COMPITO ASSEGNATO 1: Ripeti testualmente il brano dell'intervista a Mattia Notari che inizia con "Intervista a Mattia" e termina con "mano a 18 anni.".
COMPITO ASSEGNATO 2: Riprendi l'intervista a Mattia Notari e proseguila a partire dall'ultima frase riportata.
====== TESTO ESTRATTO
Intervista a Mattia Notari

Che percorso di studi hai affrontato?

1) Ho frequentato l’istituto tecnico commerciale Caio Plinio II, per diplomarmi come ragioniere ed avere un titolo in mano a 18 anni.

A quanti anni hai sentito che il calcio sarebbe potuta diventare la tua professione?

2) Il momento in cui ho firmato il primo contratto da professionista ho capito che il calcio sarebbe diventata la mia professione… Prima sono stati tanti i momenti in cui sognavo di poter emulare mio fratello che già giocava in serie A e B. Ma avevo anche la consapevolezza o, forse, la paura di non potercela fare. Sapevo che dovevo mettercela tutta ogni giorno perché mio padre mi ripeteva che sarebbe stata l’unica ricetta per poterlo far diventare un lavoro costante.

Quale persona ha avuto maggiore influenza sulla tua carriera?

3) Avere una famiglia presente ma non pressante mi ha aiutato ad amare il calcio e viverlo senza stress di dover essere qualcuno. Incontrare allenatori attenti al mio benessere mentale e non solo tecnico negli anni dell'adolescenza è stato però determinante per crederci ancora di più.

Secondo te qual è l’aspetto migliore di essere calciatore?

4) Essere calciatore professionista è un privilegio. Poter giocare per qualche ora al giorno con gente giovane e poter guadagnare dei soldi allo stesso tempo: una fortuna che dura pochi anni, purtroppo!
============
====== DATI FORNITI
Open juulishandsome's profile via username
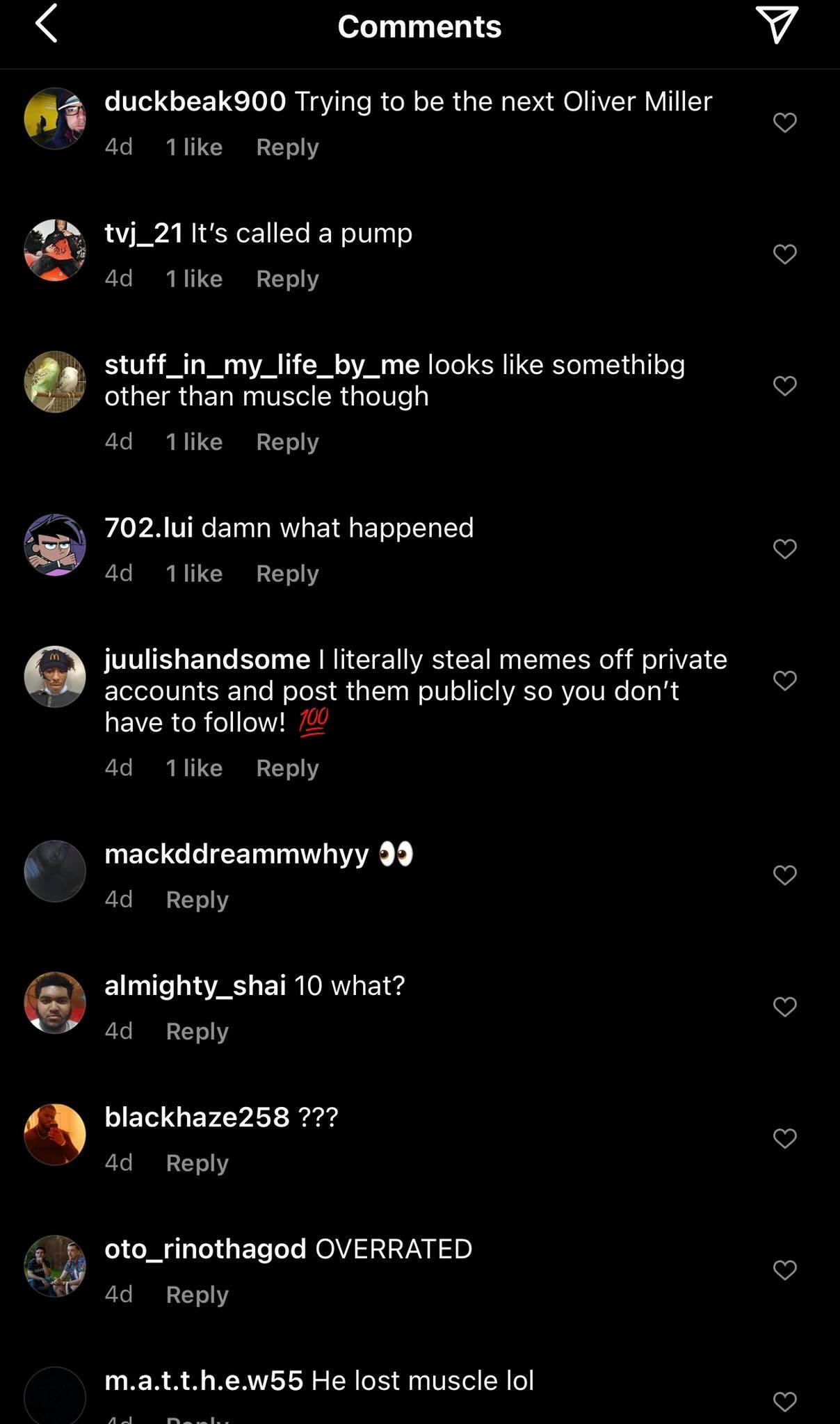This screenshot has height=1424, width=840. point(207,659)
============
RISPOSTA AL COMPITO 1:
Intervista a Mattia Notari

Che percorso di studi hai affrontato?

1) Ho frequentato l’istituto tecnico commerciale Caio Plinio II, per diplomarmi come ragioniere ed avere un titolo in mano a 18 anni.

RISPOSTA AL COMPITO 2:
È stata una grande responsabilità avere sulle spalle una squadra di alto livello da gestire?

5) Le responsabilità si sono fatte sentire: verso i compagni, verso i tifosi, verso la mia famiglia. Ma prendersi responsabilità è sempre stata una cosa che non mi ha spaventato ma che mi ha aiutato a crescere, come professionista e come uomo. Tanti sono i momenti in cui ti senti solo. Ed avere alle spalle una famiglia presente è stato ed è determinante per non mollare!

Cosa succede quando la carriera termina e devi per forza cambiare professione e orientarti in un altro ambito?

6) Purtroppo, la carriera di un giocatore finisce quando in altri mestieri si inizia a fare sul serio. Io ho smesso presto perché il mio fisico aveva ancora energie ma la mia testa mi diceva che dovevo provare a iniziare un altro percorso, nuovo e pieno di incertezze, ma con la convinzione che fosse arrivato il momento di rimboccarsi le maniche ed imparare cose nuove che da calciatore non avevo avuto il tempo o la pazienza di imparare.

Come ti sei sentito quando sei stato obbligato a cambiare professione da un giorno all’altro?

7) Quando arriva quel momento, il tuo “status” cambia: da essere famoso e prendere qualche soldo, ti trovi ad essere “uno come tanti”, che deve dimostrare da capo quanto vale. Si ha paura di sentirsi inadeguati, hai la sensazione che le emozioni forti che hai vissuto ti abbandonino in un attimo. Non sei più al centro dell’attenzione e ti senti “vecchio” anche se alla fine hai solo…34 anni. A 11 anni da quando ho smesso, confesso che non mi è mai mancato giocare in mezzo al campo davanti a tanti tifosi che ti giudicavano. Non sentivo più la necessità e lo stimolo di correre in un calcio “minore”. Avevo una voglia matta di uscire dalla zona comfort e provare nuove emozioni altrove. E speravo di trovarle nello stesso ambiente del mondo del calcio magari con dei giovani. Ed eccomi qua, ancora a vedere partite e soffrire per vittorie e sconfitte però incidendo da fuori il campo… che strana sensazione!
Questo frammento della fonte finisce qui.